§ **EXTRACT PROVIDED**
--- START ---

Closing Speech
by David Irving
THE DEFENDANTS in this action, the publishers
Penguin Books Ltd and the American scholar Deborah
Lipstadt, have sought to cast this trial as being
about the reputation of the Holocaust. It is
not. The world's press have also reported it in this
way. Again, it is not. This trial is about my reputation as a human
being, as an historian of integrity, and - thanks
to the remarks made by Mr Rampton - as a father.
The Defendants are saying, and have so convinced
many people, that I am not entitled to continue to
earn a living in the way that I have earned it for
nearly forty years. A judgement in my favour is no
more than a judgment that disputed points which I
have made about some aspects of the narrative are
not so absurd, given the evidence, as to disqualify
me from the ranks of historians. Under the laws of
defamation in this country, it could not be any
thing else, and nor must the defence team, no
matter how powerful, or moneyed, or eloquent, or
numerous, be allowed by their tactics to skew it in
any other way. I may add that the points I have made do not
necessarily ,lessen the horror or the burden of
guilt. I always have accepted that Adolf Hitler, as
head of state and government, was responsible for
the Holocaust. I said, in the Introduction to my
flagship biography, HITLER'S WAR: If this biography were simply a history
of the rise and fall of Hitler's Reich, it would
be legitimate to conclude: "Hitler killed the
Jews".1 But my years of investigation suggested
that many others were responsible, that the
chain of responsibility was not as clear cut as
that. Nothing that I have heard in this Court
since January 11 has persuaded me that I was
wrong on this account. These latter points lead to another
consideration. Your Lordship will have heard of the
- largely successful - effort to drive me out of
business as a historian. This Court has seen the
timidity with which historians have already been
fraught once the Holocaust is questioned: one
notable historian, ordered by summons to attend,
showed himself reluctant even to confirm what he
had written in my favour, repeatedly, over the last
twenty years. A judgment rendered against me will
make this paralysis in the writing of history
definitive; from then on, no-one will dare to
discuss who exactly was involved in each stage of
the Holocaust, or how extensive it was. From then,
on discussion will revolve around "safe" subjects -
sacred texts in the Middle Ages, or Marx in the old
USSR, or the Koran in a fundamentalist state today.
Every historian will know that his critique needs
to stop sharply at boundaries defined by certain
authorities. He will have a choice: accept the
official version, holus-bolus ; or stop being a
historian. A judgment in my favour does not mean that the
Holocaust never happened; it means only that in
England today discussion is still permitted. My
opponents would still be able, just as now, to
produce other documents if they can; to expound
alternative interpretations. They would be as free
as ever to declare that they think I am wrong. They
would be impeded in one way only: they would not be
able to say in a loud and authoritative voice that
I am not a historian, and that my books must be
banned. As a result of my work (and of this case)

--- END ---

§ **STORED DATA**
--- START ---

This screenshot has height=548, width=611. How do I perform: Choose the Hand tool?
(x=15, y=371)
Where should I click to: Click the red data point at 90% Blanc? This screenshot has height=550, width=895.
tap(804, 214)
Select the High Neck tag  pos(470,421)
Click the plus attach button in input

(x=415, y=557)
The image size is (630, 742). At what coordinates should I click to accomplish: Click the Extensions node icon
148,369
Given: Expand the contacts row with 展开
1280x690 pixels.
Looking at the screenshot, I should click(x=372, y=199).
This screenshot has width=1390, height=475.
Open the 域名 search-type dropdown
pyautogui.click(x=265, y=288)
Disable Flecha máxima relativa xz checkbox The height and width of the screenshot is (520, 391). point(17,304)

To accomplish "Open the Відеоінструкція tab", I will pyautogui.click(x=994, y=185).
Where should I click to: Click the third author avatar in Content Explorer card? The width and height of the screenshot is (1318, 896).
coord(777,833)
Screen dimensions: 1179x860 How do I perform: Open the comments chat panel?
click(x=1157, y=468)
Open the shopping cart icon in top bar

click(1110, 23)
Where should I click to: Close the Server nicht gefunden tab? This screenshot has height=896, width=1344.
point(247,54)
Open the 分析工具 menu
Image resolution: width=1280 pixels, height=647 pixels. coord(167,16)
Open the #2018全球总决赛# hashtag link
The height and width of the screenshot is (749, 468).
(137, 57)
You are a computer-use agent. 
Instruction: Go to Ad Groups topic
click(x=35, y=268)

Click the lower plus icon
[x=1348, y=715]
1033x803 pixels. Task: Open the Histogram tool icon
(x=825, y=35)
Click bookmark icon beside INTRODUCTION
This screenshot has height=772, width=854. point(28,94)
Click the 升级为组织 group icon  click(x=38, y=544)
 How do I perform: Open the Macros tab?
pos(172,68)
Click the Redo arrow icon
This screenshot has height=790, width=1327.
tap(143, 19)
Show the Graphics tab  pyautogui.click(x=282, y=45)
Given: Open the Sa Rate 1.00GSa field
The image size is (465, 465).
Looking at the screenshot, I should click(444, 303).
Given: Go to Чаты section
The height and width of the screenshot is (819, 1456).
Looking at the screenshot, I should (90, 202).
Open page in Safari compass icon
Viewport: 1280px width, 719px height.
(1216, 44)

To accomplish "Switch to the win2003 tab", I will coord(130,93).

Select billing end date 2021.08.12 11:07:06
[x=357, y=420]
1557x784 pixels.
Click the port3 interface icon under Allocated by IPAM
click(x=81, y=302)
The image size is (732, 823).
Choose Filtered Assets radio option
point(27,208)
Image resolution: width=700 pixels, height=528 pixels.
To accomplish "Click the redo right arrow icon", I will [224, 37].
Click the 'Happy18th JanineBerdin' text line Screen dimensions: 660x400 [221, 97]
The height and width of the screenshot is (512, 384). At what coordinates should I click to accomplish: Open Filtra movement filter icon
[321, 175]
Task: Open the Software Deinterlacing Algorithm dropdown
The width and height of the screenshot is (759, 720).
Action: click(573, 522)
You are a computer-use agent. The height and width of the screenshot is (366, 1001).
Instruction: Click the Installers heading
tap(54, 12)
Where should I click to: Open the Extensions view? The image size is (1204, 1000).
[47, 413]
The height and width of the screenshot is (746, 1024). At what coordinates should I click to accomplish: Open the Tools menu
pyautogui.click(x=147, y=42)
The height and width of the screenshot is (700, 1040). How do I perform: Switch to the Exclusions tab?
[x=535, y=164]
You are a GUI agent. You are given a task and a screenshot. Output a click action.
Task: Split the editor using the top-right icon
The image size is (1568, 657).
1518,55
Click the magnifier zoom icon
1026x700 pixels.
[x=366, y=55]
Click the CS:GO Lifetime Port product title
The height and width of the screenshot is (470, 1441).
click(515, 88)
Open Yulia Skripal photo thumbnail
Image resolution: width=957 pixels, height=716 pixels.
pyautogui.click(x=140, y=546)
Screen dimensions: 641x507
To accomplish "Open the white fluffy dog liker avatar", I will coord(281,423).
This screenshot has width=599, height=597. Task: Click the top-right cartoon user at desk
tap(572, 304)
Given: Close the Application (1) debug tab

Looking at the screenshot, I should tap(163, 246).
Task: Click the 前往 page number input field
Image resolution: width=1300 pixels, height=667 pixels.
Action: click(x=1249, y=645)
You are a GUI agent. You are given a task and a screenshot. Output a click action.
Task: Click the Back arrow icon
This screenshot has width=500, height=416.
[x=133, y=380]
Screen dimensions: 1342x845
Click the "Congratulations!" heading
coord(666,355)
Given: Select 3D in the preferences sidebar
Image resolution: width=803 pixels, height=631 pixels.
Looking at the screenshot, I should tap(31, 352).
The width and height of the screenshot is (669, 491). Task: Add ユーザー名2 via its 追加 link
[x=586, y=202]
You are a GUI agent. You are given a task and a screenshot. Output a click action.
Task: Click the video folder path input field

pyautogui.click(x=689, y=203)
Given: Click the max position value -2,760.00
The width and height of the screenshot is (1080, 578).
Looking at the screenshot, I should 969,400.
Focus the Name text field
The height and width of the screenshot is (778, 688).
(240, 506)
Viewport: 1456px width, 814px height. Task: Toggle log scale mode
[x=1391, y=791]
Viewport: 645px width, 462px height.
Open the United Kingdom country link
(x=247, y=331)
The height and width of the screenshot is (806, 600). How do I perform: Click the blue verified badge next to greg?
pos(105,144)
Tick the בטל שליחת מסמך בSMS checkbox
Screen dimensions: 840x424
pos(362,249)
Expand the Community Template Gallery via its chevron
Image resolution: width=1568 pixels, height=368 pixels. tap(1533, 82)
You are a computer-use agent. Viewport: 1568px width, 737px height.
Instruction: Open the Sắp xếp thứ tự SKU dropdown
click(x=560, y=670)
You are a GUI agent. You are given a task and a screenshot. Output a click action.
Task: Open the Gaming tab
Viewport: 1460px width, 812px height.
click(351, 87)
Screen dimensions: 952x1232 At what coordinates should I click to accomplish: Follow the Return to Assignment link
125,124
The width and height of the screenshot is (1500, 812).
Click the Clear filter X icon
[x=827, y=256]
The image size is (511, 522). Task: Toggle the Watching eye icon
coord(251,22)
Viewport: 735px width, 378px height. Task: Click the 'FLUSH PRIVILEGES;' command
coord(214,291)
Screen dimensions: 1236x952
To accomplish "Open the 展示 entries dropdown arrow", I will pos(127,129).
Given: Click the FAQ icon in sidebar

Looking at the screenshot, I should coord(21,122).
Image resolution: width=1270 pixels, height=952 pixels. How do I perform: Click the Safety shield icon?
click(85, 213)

--- END ---

§ **WRITTEN TASKS**
1. Rewrite the paragraph of the closing speech that begins "I may add that the points I have made" as a short bulleted list that keeps its main facts.
2. Using the closing speech, answer each question briefly:
(a) Who are the defendants in the action?
(b) For how long does Irving say he has earned a living in the way he has?
(c) Which "safe" subjects does he name as examples?
3. Extend the closing speech from the point where it stops.

§ **TASK RESULTS**
1.
- Irving says the points he has made do not necessarily lessen the horror or the burden of guilt.
- He has always accepted that Adolf Hitler, as head of state and government, was responsible for the Holocaust.
- In the Introduction to HITLER'S WAR, he wrote that a simple history of the rise and fall of Hitler's Reich could legitimately conclude "Hitler killed the Jews."
- His years of investigation suggested that many others were responsible and that the chain of responsibility was not that clear cut.
- Nothing he has heard in Court since January 11 has persuaded him he was wrong on this.

2.
(a) The publishers Penguin Books Ltd and the American scholar Deborah Lipstadt.
(b) Nearly forty years.
(c) Sacred texts in the Middle Ages, Marx in the old USSR, and the Koran in a fundamentalist state today.

3.
the holocaust has been researched more. Those who
(rightly) believe that these crimes should never be
forgotten should ask whether their case is batter
served by a compulsory - and dead - text imposed by
law and intimidation, or by a live and on-going
discussion. Our Common Law has at its kernel an
"adversarial" procedure whereby, it is believed,
truth is best elicited by each side putting their
case as strongly as possible. I agree with English
Common Law. I read in The Independent, in a lengthy and
deeply libellous article published only last week,
these words: "But if he wins, it will open the door
for revisionists to rewrite any event in history
without the requirement to consider evidence that
does not suit them and without fear that they will
be publicly denounced for their distortion."2 In bygone days, I venture to submit, such an
article, published while an action was literally
sub judice, would have been a clear contempt of
Court. Your Lordship will have noticed that I
wearied, after a few days, of drawing attention to
the coverage of this trial. Allow me however to
introduce one cautionary statistic: not including
the fuss about the Eichmann manuscript, the British
press have published no fewer than 167 reports
during the seven days that I was on the witness
stand, that is 24 per day; but just fifty-eight
reports during the twenty days when the boot was on
the other foot and I was cross-examining Mr
Rampton's witnesses, that is roughly three per day.
That is a disparity of some eight to one against
me. If Your Lordship has noticed any of these
items, you will perhaps have observed that the
reporting in both cases is almost exclusively
devoted to the defence statements, or their
questions to me, and not to the product of the
examination. The Court however operates by
different standards, and it will not allow public
sentiment to guide its verdict. I believe it was
Churchill who once said, "There is no such thing as
public opinion, there is only published opinion."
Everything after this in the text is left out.